Written task
Arrange the material as a Markdown table with the columns Row and Text, beginning at its first line and continuing through the line containing "Action: [479, 333]". Number each line in order and leave out blank lines.

Dataset records
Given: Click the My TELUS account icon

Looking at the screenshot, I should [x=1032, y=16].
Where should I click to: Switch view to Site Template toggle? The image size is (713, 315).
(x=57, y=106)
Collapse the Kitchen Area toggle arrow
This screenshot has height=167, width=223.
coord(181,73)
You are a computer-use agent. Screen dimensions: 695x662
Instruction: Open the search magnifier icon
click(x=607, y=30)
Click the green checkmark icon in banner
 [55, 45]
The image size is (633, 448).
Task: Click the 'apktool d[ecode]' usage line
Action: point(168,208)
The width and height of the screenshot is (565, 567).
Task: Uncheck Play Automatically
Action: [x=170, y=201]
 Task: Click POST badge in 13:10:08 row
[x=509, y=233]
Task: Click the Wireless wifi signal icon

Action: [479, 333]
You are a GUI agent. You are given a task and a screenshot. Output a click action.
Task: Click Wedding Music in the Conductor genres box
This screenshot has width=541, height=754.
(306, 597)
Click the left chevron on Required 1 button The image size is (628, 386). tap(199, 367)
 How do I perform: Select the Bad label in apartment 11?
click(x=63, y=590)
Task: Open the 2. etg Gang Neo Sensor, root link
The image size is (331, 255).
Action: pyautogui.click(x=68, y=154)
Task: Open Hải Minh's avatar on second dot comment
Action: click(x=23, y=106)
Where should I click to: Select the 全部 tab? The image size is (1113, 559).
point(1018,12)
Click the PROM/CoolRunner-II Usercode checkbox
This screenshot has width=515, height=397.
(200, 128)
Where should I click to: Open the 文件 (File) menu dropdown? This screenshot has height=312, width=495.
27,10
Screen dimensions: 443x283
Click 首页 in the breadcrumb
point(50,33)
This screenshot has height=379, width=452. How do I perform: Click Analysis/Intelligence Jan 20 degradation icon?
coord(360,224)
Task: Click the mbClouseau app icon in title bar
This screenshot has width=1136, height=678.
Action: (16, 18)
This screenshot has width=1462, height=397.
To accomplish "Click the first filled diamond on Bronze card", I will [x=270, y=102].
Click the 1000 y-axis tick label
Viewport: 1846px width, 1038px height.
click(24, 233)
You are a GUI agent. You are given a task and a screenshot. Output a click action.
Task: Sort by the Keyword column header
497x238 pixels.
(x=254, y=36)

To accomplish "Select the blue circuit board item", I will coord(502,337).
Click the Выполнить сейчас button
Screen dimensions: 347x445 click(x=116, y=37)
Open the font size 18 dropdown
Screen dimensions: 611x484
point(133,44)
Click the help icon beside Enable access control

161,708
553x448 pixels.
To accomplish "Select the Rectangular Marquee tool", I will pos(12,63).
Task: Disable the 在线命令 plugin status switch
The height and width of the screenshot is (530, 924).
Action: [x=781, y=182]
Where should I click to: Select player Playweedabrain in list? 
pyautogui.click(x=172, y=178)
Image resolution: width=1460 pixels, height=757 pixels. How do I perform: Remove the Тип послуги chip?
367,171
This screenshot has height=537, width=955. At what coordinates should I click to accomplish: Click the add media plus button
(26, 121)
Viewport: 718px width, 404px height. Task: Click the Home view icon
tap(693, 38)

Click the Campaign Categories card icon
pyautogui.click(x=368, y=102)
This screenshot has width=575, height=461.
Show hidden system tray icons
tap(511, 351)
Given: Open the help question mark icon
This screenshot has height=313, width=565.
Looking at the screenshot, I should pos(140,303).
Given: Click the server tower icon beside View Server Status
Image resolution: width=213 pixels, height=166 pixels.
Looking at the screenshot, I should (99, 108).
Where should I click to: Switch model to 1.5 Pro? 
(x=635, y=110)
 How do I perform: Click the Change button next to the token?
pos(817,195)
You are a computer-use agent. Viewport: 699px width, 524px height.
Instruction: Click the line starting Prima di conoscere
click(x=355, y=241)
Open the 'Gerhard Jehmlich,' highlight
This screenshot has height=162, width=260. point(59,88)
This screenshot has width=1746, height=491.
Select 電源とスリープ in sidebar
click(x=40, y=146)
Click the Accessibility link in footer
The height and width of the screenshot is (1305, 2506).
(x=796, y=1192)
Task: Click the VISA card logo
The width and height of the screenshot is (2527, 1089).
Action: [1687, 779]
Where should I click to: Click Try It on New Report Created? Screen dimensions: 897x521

Expected answer
| Row | Text |
|---|---|
| 1 | Given: Click the My TELUS account icon |
| 2 | Looking at the screenshot, I should [x=1032, y=16]. |
| 3 | Where should I click to: Switch view to Site Template toggle? The image size is (713, 315). |
| 4 | (x=57, y=106) |
| 5 | Collapse the Kitchen Area toggle arrow |
| 6 | This screenshot has height=167, width=223. |
| 7 | coord(181,73) |
| 8 | You are a computer-use agent. Screen dimensions: 695x662 |
| 9 | Instruction: Open the search magnifier icon |
| 10 | click(x=607, y=30) |
| 11 | Click the green checkmark icon in banner |
| 12 |  [55, 45] |
| 13 | The image size is (633, 448). |
| 14 | Task: Click the 'apktool d[ecode]' usage line |
| 15 | Action: point(168,208) |
| 16 | The width and height of the screenshot is (565, 567). |
| 17 | Task: Uncheck Play Automatically |
| 18 | Action: [x=170, y=201] |
| 19 |  Task: Click POST badge in 13:10:08 row |
| 20 | [x=509, y=233] |
| 21 | Task: Click the Wireless wifi signal icon |
| 22 | Action: [479, 333] |